The Shakespeare Birthplace Trust response to Roland Emmerich's film about the Shakespeare authorship question, Anonymous, debuted today at "60 Minutes with Shakespeare" where 60 questions about the Shakespeare authorship controversy are answered in one minute soundbites by 59 Stratfordians and one by Roland Emmerich. The answers may be viewed as video, or read in manuscript.
Here is Victoria Buckley's denigration of Concordia and Brunel for daring to legitimize inquiry into the authorship question.

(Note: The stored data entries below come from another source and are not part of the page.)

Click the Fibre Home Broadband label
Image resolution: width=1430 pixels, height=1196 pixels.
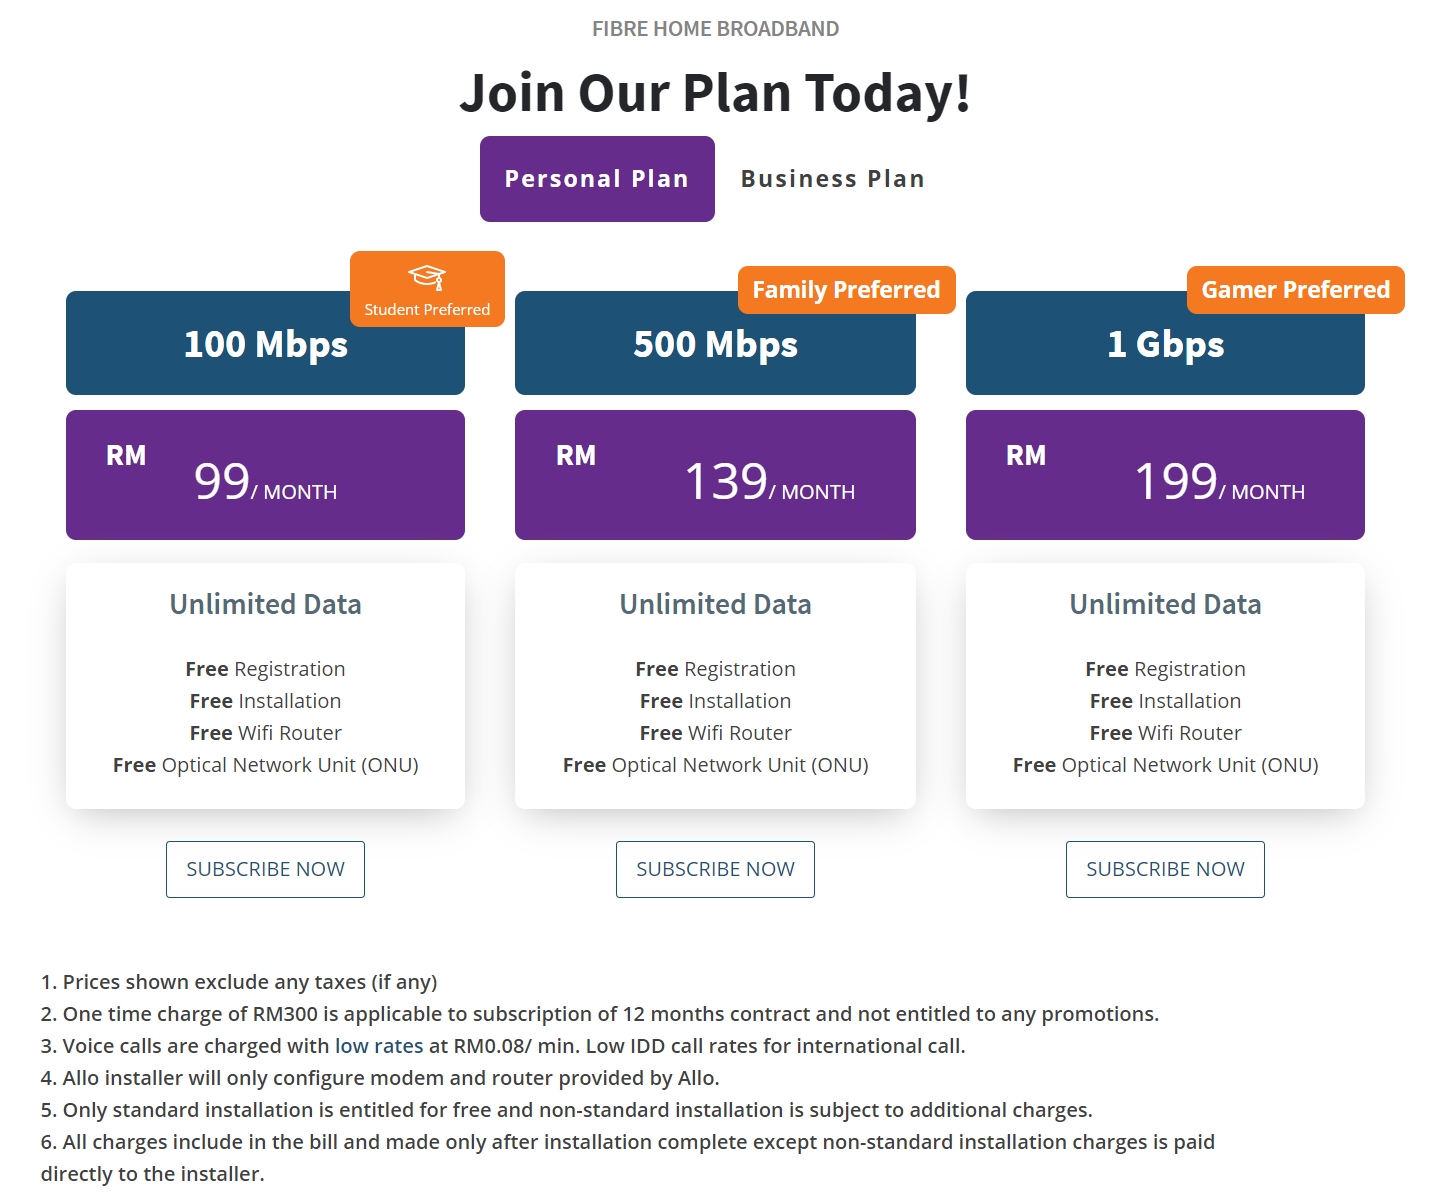(715, 29)
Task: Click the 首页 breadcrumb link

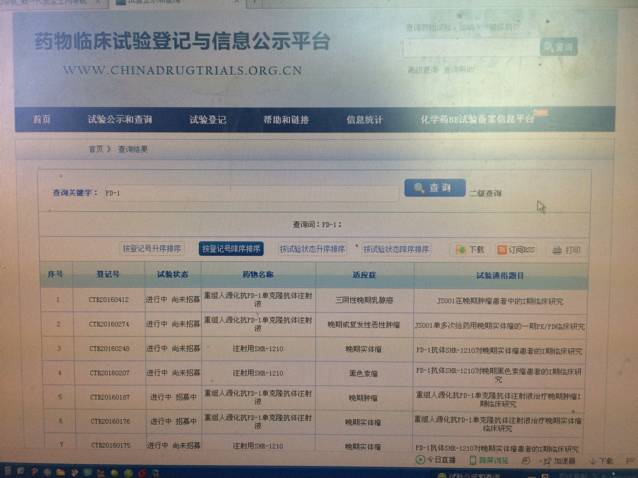Action: point(94,149)
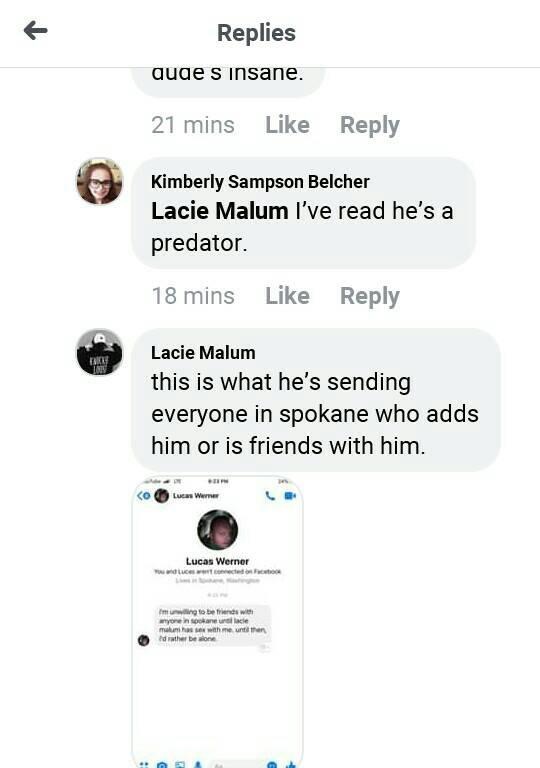Open the tagged Lacie Malum mention in Kimberly's comment

tap(220, 211)
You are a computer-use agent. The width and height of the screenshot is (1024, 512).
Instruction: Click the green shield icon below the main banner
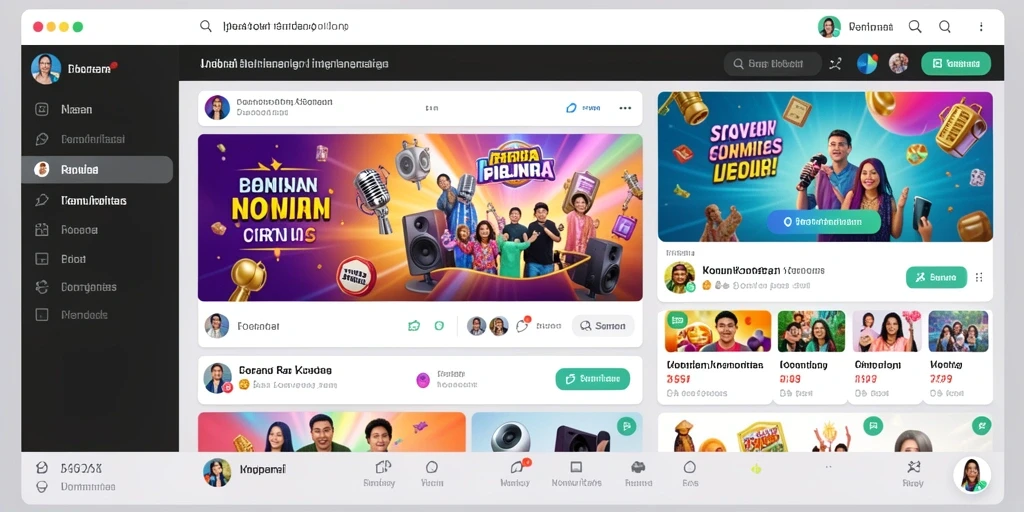[439, 325]
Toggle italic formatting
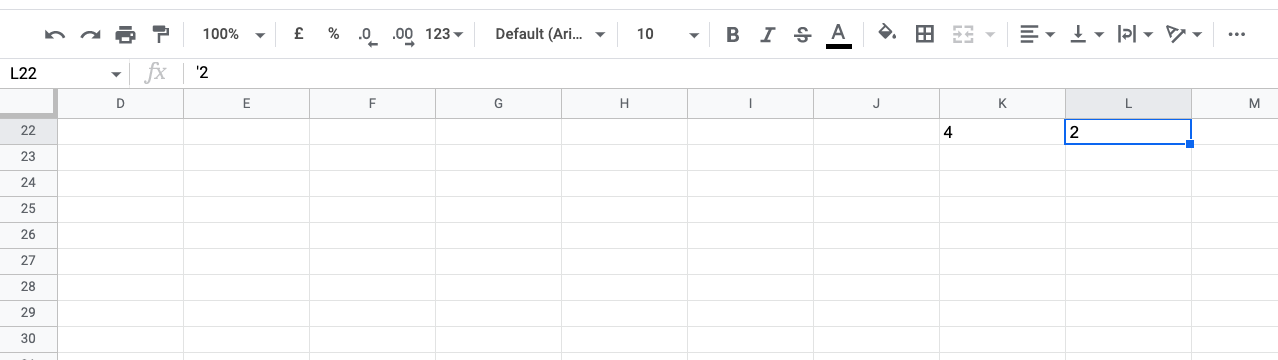 tap(767, 35)
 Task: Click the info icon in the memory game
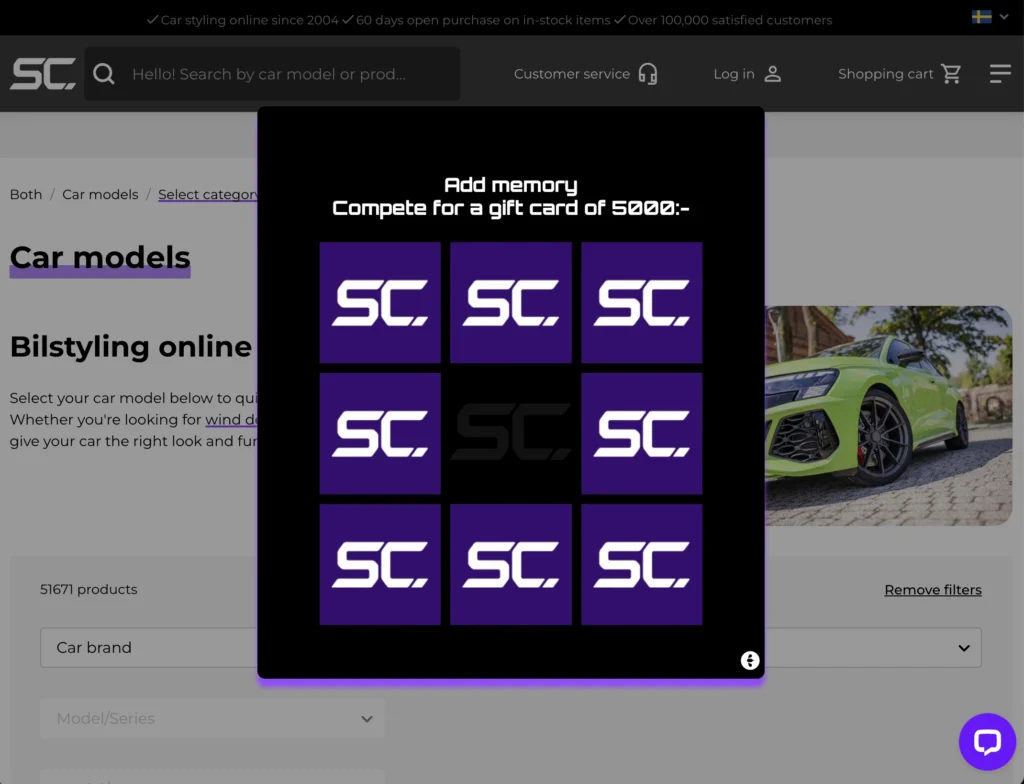(x=749, y=660)
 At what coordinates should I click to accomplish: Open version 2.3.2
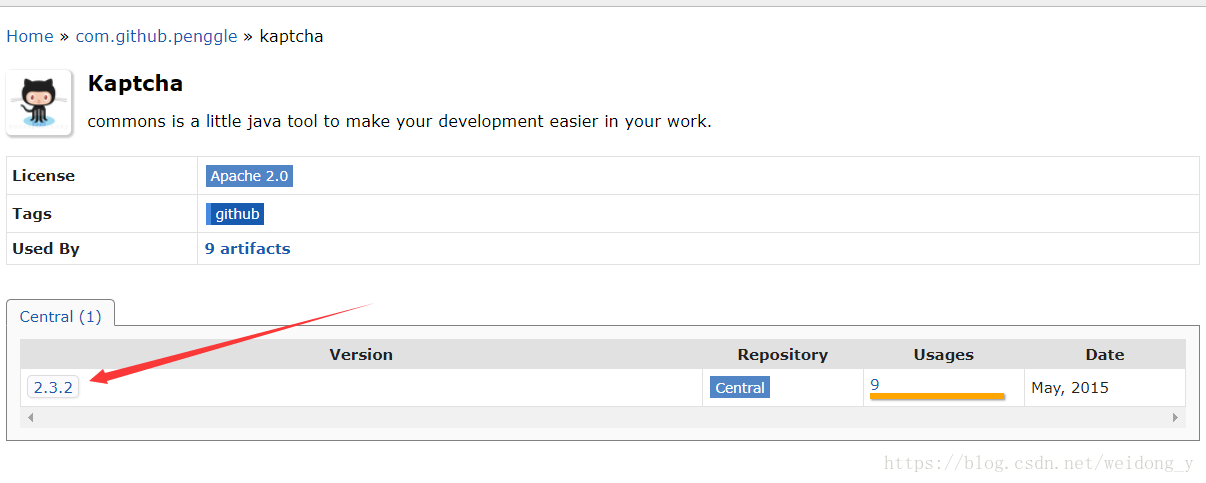tap(53, 388)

Emmerich's question "Why don't you think that Shakespeare wrote Shakespeare?" is answered in this fashion:
Answers may lie in Andrew Hadfield's reply that paper was scarce as a reason why we have no material in Shakespeare's hand, or in Margaret Drabble's timeworn response to the question: "Could the plays have been written by someone who never left England?"
The Shakespeare Birthplace Trust has achieved the opposite of their intention by adding fuel to the authorship inquiry with their sad and unconvincing collection of tired responses to questions about the Shakespeare authorship.
Here is Victoria Buckley's denigration of Concordia and Brunel for daring to legitimize inquiry into the authorship question.
Question 53: Degrees are awarded to those doubting Shakespeare’s authorship at Brunel and Concordia universities. What is the intellectual justification for this?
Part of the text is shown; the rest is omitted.